> **EXERCISE DIRECTIONS**: Your task is to filter the entries and copy every line containing the string "bottom".

***** DATA UNDER STUDY

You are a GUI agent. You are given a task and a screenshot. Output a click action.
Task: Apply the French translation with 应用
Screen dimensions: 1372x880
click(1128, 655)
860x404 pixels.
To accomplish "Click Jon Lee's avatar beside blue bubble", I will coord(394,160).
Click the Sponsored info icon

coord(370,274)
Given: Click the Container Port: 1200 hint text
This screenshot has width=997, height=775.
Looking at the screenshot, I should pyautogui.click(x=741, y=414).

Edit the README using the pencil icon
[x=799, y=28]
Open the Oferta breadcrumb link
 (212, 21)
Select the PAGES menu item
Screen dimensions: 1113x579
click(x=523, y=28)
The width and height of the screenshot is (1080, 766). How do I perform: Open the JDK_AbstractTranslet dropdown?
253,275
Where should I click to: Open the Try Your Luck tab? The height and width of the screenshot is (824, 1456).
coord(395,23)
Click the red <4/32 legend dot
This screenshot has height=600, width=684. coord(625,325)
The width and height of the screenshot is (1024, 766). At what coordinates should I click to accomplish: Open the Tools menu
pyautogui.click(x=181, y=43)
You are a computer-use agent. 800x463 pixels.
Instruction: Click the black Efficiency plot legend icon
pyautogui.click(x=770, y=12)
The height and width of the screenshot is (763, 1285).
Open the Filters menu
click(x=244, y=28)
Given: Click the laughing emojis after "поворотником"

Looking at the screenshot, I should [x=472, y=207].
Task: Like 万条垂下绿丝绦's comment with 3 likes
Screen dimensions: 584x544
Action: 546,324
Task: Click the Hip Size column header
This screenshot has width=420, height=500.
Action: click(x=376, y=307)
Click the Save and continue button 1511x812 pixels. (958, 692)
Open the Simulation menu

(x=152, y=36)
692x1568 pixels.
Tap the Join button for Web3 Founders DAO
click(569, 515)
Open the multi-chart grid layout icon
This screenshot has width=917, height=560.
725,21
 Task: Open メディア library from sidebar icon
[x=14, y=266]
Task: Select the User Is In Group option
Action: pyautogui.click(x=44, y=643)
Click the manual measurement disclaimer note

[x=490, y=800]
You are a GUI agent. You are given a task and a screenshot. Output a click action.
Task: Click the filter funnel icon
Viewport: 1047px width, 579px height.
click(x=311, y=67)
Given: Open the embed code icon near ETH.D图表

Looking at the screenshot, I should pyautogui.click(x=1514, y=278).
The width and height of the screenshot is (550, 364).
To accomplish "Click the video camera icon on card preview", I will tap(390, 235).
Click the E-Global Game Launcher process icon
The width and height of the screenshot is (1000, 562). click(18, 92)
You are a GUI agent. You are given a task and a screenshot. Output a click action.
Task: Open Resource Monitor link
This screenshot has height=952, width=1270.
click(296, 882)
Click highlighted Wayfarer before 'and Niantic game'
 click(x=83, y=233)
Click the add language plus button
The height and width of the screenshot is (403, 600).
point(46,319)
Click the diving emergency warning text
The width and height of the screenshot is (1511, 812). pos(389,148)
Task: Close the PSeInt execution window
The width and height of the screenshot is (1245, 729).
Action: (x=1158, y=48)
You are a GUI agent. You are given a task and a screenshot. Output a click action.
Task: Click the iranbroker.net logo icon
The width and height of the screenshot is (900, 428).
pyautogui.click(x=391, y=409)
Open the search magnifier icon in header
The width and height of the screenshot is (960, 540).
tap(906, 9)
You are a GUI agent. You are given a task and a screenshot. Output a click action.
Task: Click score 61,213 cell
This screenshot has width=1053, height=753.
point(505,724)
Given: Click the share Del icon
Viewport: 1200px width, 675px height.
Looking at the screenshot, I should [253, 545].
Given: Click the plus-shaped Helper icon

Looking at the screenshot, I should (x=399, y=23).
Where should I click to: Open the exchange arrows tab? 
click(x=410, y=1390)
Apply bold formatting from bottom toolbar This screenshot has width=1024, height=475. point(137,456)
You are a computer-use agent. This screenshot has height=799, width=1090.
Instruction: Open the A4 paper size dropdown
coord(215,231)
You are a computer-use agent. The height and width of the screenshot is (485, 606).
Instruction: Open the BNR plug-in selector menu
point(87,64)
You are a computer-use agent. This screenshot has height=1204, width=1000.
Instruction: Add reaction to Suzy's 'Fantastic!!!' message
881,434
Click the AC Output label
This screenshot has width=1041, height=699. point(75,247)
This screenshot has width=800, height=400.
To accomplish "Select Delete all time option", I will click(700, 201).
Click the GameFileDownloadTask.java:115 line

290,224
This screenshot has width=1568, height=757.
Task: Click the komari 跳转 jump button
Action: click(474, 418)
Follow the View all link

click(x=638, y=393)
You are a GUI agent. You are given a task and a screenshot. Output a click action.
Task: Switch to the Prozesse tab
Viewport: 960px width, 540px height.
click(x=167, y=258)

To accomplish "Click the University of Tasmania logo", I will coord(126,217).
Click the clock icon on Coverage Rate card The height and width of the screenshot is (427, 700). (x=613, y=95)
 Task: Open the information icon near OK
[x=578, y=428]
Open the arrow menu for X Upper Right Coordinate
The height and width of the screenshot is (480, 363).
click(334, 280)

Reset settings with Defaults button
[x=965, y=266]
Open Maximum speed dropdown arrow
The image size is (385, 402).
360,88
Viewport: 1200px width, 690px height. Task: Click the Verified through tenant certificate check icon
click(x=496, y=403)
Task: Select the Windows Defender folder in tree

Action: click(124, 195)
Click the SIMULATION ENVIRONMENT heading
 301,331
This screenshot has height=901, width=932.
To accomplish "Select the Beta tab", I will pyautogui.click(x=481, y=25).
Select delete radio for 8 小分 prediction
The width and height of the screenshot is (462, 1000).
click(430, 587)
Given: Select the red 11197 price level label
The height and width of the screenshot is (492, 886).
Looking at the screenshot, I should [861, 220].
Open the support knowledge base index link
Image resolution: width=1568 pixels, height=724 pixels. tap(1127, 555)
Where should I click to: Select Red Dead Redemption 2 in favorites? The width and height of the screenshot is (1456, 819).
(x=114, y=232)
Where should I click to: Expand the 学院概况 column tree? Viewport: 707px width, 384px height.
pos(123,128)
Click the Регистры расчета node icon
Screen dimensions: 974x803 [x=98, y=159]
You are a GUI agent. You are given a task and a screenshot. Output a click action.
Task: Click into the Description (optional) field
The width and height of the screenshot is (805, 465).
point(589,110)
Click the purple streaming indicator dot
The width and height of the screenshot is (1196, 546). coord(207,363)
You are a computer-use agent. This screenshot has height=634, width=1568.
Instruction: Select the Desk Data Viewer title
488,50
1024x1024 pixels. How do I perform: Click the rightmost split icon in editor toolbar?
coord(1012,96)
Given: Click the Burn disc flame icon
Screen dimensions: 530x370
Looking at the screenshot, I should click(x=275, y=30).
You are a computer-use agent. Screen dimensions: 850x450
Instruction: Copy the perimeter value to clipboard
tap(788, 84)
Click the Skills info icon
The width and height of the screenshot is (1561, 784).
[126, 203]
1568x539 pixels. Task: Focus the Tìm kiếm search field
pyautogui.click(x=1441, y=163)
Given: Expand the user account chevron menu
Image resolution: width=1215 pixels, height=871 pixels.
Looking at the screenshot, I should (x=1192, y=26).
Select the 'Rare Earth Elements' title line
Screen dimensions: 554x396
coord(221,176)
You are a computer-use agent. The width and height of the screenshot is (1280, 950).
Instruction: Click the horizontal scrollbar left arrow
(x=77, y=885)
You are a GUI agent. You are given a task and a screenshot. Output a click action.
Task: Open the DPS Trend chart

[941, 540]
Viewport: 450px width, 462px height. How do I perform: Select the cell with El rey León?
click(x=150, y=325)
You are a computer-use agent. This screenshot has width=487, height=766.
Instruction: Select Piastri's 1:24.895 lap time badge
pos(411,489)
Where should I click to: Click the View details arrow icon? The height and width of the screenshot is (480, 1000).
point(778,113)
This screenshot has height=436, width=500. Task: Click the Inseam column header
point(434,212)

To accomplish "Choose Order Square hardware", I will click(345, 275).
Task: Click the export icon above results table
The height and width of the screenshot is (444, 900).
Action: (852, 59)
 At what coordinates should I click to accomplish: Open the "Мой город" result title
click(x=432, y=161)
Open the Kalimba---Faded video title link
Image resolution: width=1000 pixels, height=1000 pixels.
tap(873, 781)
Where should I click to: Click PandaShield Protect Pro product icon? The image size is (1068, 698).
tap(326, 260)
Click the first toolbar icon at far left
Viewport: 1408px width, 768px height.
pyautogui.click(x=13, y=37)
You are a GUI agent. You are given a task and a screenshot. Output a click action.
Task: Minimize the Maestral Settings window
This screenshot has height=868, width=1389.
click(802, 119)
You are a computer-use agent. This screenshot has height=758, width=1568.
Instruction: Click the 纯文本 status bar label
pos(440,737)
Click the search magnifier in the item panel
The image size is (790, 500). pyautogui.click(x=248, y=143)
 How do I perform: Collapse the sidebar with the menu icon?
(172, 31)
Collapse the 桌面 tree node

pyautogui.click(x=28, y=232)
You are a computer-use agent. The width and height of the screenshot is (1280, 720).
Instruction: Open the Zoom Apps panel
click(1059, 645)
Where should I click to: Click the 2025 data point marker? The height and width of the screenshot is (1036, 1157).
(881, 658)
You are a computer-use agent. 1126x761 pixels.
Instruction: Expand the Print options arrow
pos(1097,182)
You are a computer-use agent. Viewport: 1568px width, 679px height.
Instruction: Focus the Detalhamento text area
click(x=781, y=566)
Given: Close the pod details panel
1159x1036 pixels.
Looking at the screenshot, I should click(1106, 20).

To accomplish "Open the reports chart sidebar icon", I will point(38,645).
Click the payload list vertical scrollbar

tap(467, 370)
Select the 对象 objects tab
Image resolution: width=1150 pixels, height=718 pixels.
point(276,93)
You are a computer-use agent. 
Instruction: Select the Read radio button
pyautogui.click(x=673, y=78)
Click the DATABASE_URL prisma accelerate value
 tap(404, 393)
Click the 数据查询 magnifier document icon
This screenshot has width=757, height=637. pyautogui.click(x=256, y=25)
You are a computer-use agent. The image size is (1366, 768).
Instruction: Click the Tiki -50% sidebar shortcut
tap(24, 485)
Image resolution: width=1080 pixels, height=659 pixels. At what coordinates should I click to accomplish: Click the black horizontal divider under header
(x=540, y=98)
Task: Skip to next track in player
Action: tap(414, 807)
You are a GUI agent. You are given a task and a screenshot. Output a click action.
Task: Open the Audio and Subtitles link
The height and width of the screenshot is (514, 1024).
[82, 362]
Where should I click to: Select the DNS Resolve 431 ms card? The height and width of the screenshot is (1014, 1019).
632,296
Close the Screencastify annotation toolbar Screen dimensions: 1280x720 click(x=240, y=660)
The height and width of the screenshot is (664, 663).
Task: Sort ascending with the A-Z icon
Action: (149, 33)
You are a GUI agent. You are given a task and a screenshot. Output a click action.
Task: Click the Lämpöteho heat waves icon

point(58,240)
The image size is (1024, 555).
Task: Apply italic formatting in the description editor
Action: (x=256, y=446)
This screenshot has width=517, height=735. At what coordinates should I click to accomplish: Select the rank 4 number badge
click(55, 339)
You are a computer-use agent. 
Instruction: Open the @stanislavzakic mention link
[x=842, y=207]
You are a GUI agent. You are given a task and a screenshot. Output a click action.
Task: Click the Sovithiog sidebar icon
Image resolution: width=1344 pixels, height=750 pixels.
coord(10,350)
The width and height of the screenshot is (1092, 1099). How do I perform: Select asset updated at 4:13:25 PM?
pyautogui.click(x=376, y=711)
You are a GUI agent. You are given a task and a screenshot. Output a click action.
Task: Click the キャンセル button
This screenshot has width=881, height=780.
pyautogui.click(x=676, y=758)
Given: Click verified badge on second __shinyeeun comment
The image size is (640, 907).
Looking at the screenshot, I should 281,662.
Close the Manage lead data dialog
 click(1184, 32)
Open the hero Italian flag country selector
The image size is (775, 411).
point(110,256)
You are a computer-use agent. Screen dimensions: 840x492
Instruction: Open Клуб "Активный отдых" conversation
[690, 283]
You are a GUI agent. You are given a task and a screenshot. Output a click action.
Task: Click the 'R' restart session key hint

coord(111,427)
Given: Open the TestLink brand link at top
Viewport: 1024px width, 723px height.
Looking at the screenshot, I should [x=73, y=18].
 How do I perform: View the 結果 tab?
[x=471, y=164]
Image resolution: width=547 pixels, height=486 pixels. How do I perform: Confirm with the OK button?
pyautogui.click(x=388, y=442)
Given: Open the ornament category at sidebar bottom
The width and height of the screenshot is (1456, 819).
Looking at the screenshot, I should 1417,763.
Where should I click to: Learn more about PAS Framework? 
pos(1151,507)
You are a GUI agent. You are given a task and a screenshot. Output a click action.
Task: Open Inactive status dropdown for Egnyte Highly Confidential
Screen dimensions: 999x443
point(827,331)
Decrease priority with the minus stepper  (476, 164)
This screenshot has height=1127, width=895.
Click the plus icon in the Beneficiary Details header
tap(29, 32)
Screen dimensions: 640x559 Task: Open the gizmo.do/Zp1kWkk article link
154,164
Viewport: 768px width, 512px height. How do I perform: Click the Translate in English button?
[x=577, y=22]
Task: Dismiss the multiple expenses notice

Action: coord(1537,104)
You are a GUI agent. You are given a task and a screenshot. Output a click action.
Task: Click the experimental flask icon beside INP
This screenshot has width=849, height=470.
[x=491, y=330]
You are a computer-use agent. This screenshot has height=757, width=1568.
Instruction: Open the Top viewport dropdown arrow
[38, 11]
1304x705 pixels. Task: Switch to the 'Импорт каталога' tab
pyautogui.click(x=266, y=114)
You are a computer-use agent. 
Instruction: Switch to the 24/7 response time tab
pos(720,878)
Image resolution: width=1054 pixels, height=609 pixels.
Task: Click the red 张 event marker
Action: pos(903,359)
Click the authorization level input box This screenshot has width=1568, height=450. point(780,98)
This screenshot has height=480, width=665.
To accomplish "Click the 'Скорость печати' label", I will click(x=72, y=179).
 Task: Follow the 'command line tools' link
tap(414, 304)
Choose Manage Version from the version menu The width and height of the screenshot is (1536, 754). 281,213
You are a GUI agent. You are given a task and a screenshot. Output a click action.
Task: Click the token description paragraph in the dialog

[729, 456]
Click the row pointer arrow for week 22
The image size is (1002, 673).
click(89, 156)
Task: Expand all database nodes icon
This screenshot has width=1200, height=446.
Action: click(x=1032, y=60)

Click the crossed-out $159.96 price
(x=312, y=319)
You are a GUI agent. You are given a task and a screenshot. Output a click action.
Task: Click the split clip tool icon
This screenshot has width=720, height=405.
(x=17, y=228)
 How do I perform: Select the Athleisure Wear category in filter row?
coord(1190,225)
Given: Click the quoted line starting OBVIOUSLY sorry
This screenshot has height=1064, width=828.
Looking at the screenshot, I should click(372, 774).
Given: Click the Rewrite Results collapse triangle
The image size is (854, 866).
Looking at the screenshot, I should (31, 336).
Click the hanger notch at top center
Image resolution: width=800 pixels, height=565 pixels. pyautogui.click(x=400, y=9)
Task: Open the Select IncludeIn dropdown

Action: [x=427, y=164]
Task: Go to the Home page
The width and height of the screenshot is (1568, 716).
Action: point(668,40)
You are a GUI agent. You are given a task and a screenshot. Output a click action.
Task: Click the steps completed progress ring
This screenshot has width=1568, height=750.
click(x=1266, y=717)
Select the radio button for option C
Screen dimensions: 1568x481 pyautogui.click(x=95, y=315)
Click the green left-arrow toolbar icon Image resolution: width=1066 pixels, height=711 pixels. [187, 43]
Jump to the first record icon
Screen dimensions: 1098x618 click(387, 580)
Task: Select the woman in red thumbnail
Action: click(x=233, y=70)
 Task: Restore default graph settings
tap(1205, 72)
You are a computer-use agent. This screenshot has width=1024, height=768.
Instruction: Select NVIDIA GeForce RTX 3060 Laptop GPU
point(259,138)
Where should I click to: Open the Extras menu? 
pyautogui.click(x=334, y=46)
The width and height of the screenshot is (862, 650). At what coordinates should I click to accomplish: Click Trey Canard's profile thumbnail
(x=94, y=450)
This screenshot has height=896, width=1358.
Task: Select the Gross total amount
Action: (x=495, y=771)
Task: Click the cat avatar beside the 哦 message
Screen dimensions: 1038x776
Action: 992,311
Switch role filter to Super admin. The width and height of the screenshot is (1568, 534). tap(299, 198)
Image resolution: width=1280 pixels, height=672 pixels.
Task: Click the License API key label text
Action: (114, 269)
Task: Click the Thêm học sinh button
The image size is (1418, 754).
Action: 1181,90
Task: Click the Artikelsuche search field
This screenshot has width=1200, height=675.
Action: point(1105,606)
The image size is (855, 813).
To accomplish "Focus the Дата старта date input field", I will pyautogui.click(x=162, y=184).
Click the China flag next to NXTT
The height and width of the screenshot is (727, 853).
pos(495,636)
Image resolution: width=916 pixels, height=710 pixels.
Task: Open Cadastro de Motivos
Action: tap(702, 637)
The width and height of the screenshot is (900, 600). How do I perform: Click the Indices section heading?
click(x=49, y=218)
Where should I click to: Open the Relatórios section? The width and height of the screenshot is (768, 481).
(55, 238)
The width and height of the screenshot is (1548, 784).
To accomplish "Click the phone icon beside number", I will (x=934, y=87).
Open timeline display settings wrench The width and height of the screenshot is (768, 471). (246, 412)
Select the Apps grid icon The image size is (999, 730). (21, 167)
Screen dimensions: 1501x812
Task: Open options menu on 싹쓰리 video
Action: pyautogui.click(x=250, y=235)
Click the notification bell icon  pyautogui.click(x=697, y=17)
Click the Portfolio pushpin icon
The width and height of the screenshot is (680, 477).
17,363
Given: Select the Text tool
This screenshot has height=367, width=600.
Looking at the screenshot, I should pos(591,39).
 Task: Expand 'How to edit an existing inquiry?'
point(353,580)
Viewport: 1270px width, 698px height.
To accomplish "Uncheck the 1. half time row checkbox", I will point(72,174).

**********

> **TASK SOLUTION**:
Apply bold formatting from bottom toolbar This screenshot has width=1024, height=475. point(137,456)
Given: Open the ornament category at sidebar bottom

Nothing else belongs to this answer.